BEGIN AVAILABLE RECORDS
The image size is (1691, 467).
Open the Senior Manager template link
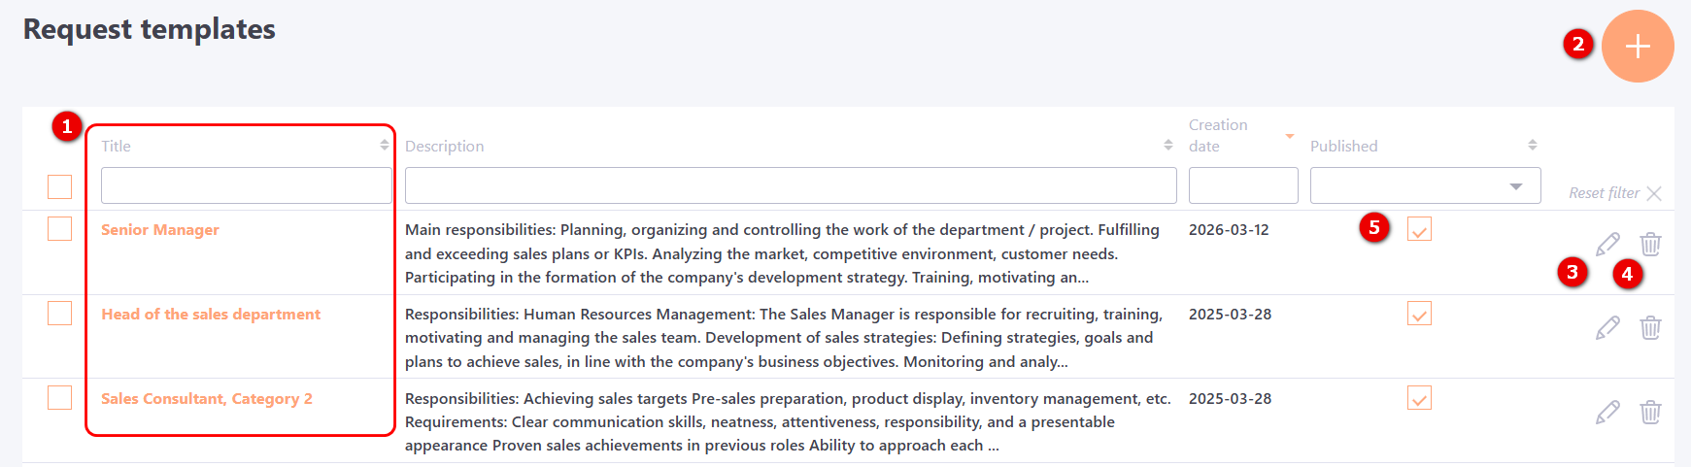[x=160, y=230]
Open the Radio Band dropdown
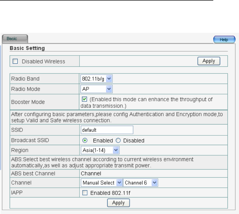This screenshot has width=239, height=214. click(96, 79)
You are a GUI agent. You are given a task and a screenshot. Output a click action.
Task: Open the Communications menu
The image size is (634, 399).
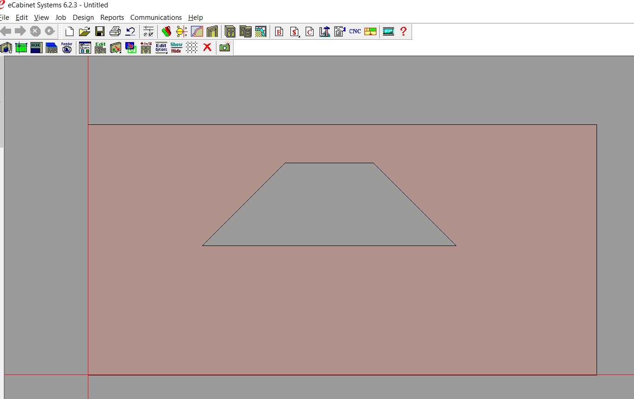point(156,18)
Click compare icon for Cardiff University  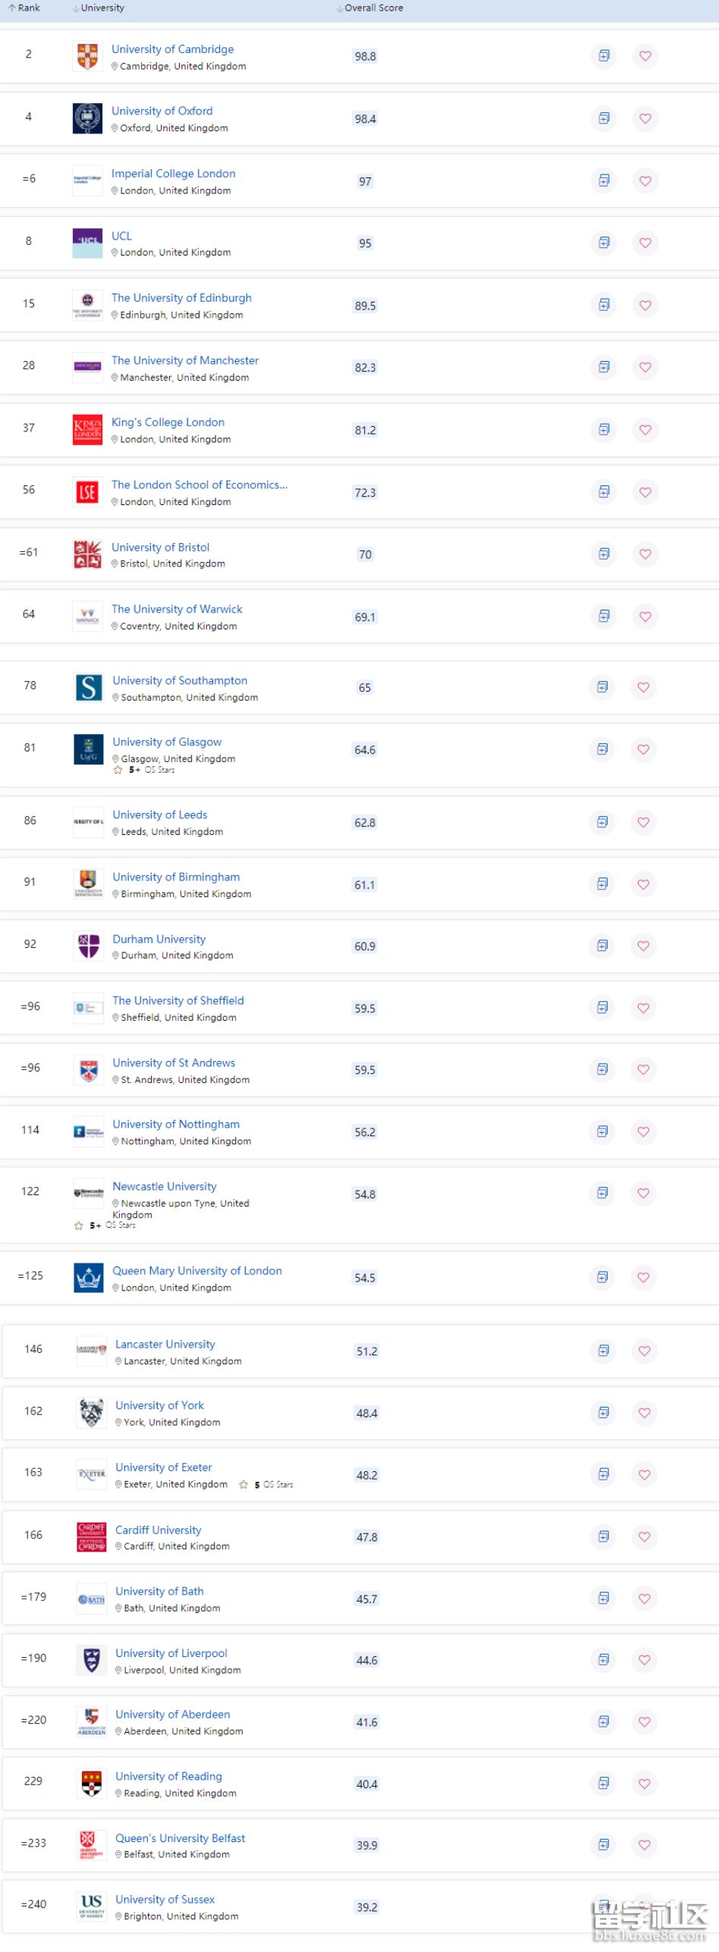[604, 1536]
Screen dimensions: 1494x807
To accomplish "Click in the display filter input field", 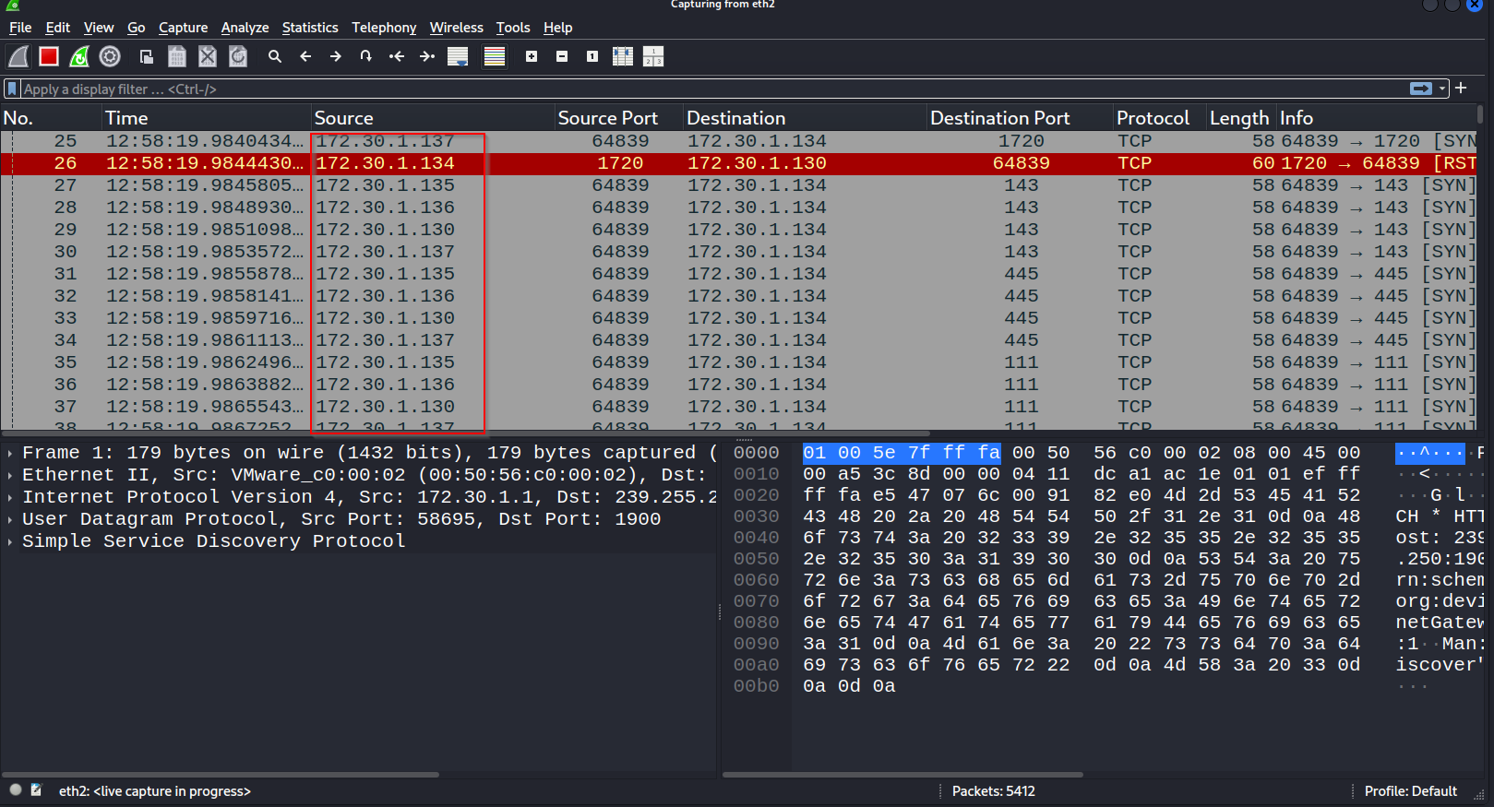I will pos(711,89).
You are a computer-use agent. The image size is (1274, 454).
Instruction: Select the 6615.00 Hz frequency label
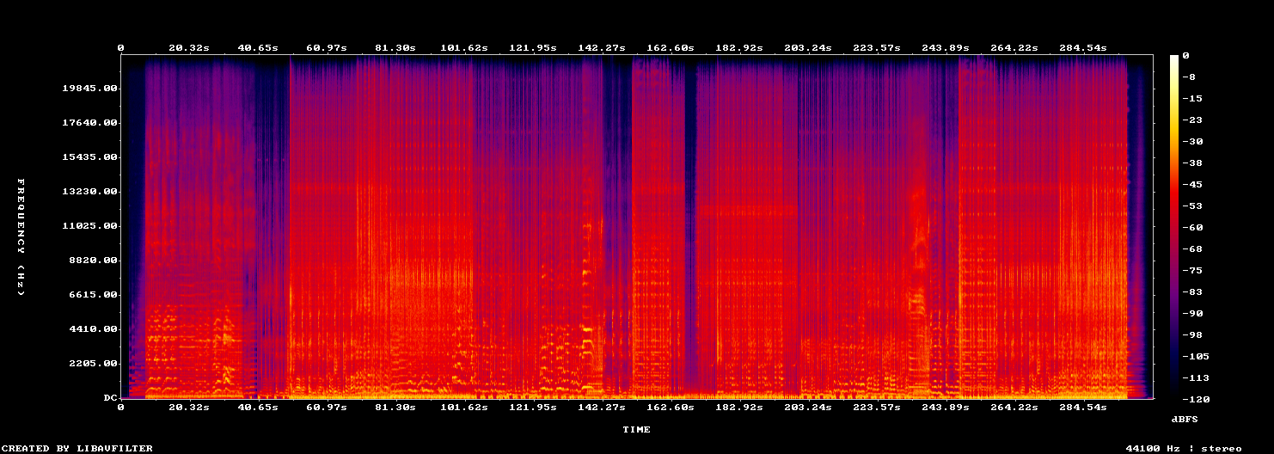click(93, 295)
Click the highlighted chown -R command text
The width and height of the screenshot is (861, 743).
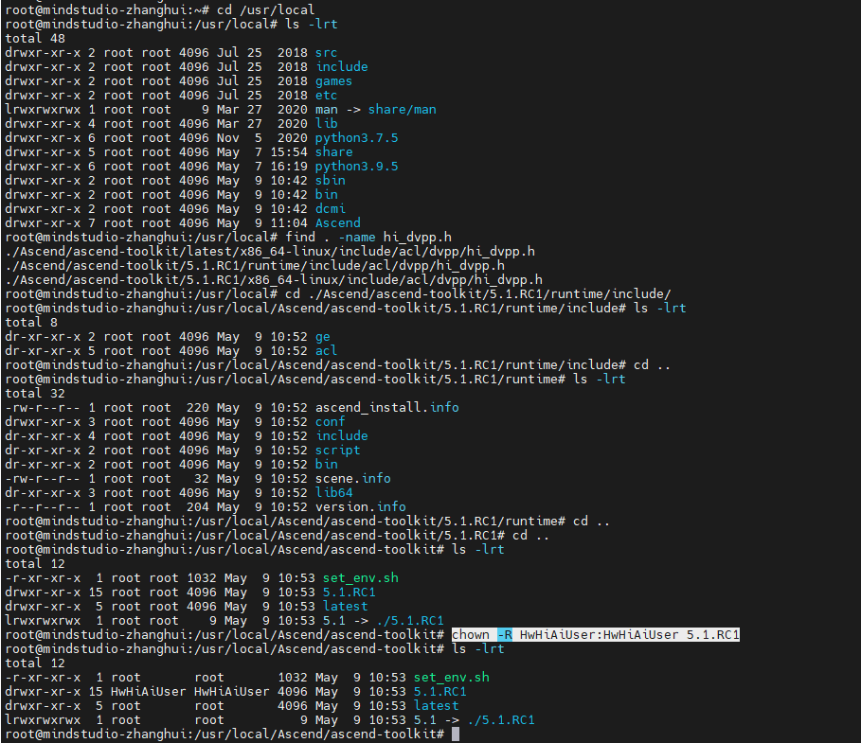[595, 634]
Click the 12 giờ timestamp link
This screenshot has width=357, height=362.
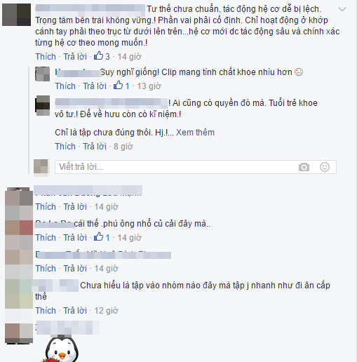[x=106, y=310]
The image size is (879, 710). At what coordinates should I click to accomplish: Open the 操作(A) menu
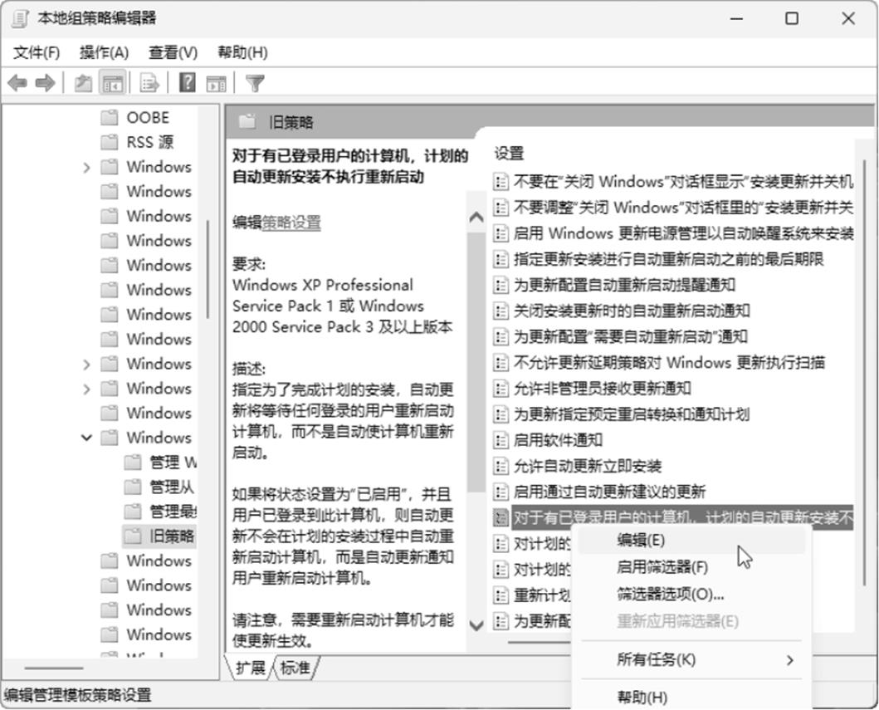click(x=104, y=52)
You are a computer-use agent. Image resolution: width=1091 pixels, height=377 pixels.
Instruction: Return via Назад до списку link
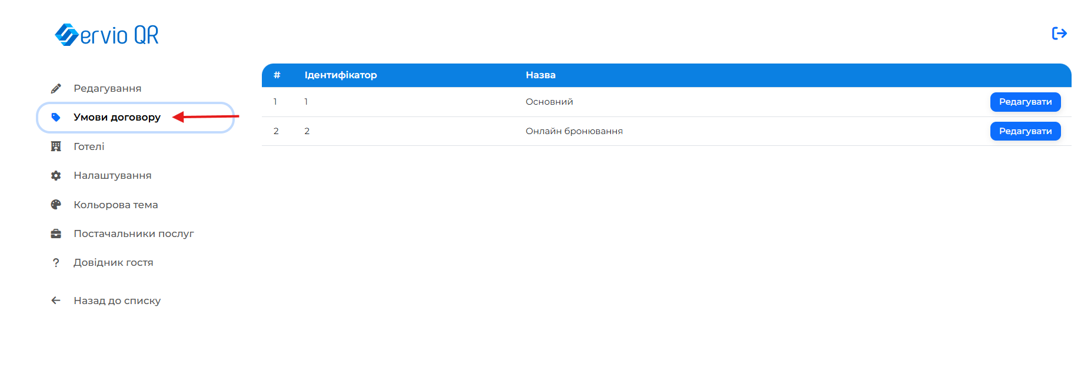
END AVAILABLE RECORDS
Leave out every picture and write out exactly the lines running from the line containing "This screenshot has width=357, height=362." to the end of the listing above.

This screenshot has width=357, height=362.
[x=106, y=310]
The image size is (879, 710). At what coordinates should I click to accomplish: Open the 操作(A) menu
click(x=104, y=52)
You are a computer-use agent. Image resolution: width=1091 pixels, height=377 pixels.
Instruction: Return via Назад до списку link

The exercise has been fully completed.